Read on to hear Madelyn's thoughts on her time in the game. And check out Parade.com throughout The Circle Season 7 with the various players and catfishes alike.
Related: The Circle Season 7: Everything You Need to Know
What's your history with The Circle? How did you end up getting on the show?
So honestly, I've watched two seasons. I had watched one season before I applied, and then I watched the season before mine. I don't know. I think I was just on Netflix one day, and I was like, "I want to be on another show. I don't care, really what it is, but I want to be on something."
Well, no matter what show it was, you brought your full self into this, especially from a gaming perspective. Was that something you were intending to do before you came in, or did these big moves just come naturally?

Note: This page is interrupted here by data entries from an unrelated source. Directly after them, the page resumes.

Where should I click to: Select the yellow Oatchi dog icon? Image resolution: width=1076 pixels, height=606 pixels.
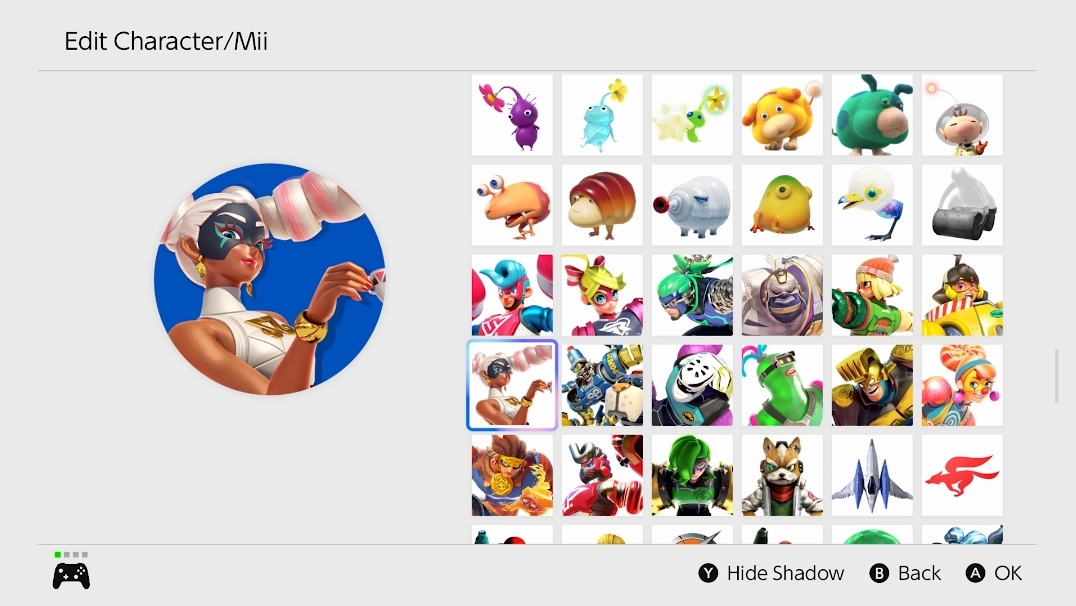[782, 115]
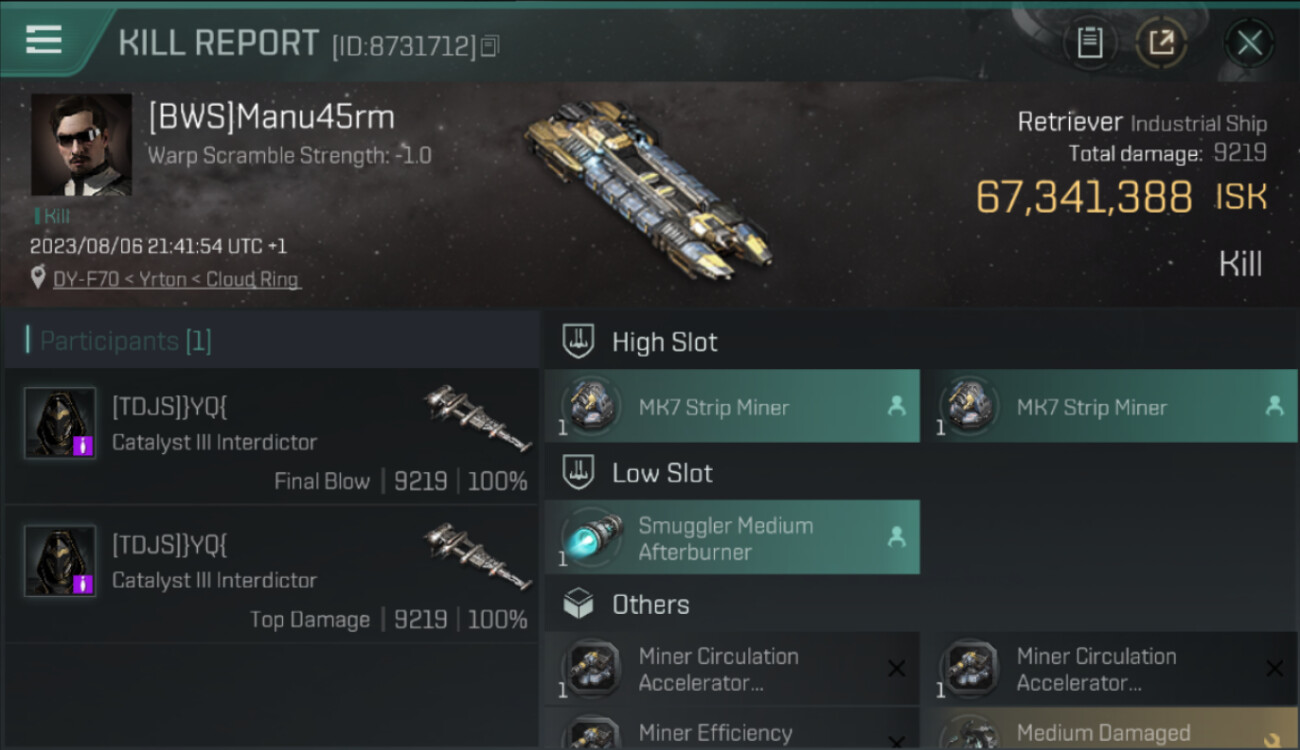Close the kill report window

(1249, 43)
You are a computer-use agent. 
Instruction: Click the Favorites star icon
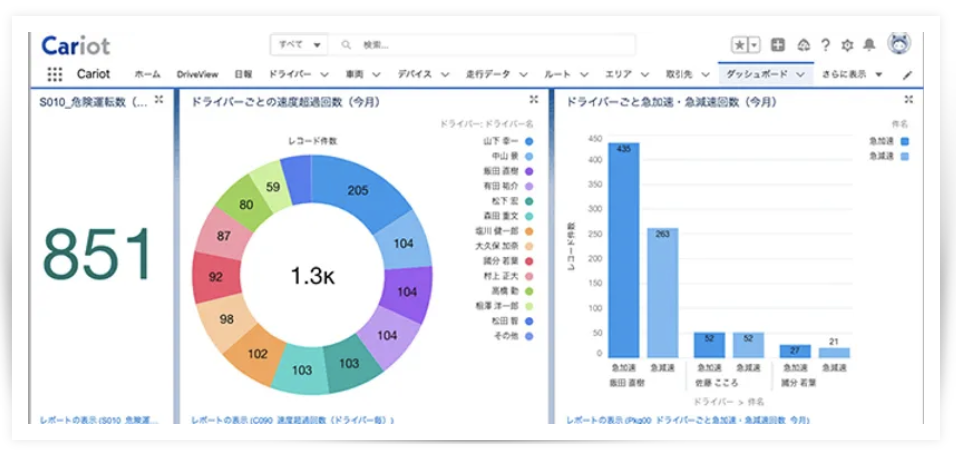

Initially, when I first went in, I was like, "Okay, I'm gonna be very genuine. I'm not gonna be a villain." But I also went in thinking, "I don't want to be a background character." So it was never like, "Okay, I'm going to completely cross villain off of my list." If I need to be one, I will. I'd rather be that than be forgotten. And it was going well for me, playing genuine and playing myself. Until the Disruptor thing happened, and I had to switch profiles with Rachel, and then being genuine and being myself really went out the window for me.
Yeah, it does seem, like once you do that profile swap with Rachel, that you start making moves, like rallying the numbers to target Andy. Was the timing coincidental, or did it really trigger this shift in mindset for you?
It was honestly that day. You guys see me start making that decision. I've made that decision and started thinking about that 30 minutes before. Everybody keeps calling me a very strategic player, but I don't know if I really am. I think that maybe I was lucky and I would make these decision and I'd be like, "Okay, I'm gonna do this. Actually, now I'll do this." And I didn't really have a plan going into any of it.
Interesting. So, whether pre-planned or not, you pull off this big move by getting your "Circle husband" booted in Andy. And you clearly struggled emotionally when Heather visited you, though you don't admit to her that you were the one behind your boot. Walk me through that experience.
After Heather left my room, I was like, "I've gotta do everything that I can to not have anybody else come visit me. Because I was so upset. The way I was able to get through the game and do the things that I felt were needed for my gameplay, I guess I had to look at these people as characters. I could not think about the fact that, "Okay, this might actually be Darian. This might actually be Andy." I could not think that way. So after Andy left my apartment, you guys saw me break down because I was like, "Oh my God. These are real people. I don't know if I can do it." It was a full-on, probably two-hour crying session that I had. I had to go visit the psych; I don't know if I can say that, but I did. It was rough. And then I woke up the next day and I was like, "Okay, I don't want anyone else to come visit me, because then I won't be able to do what I need to do."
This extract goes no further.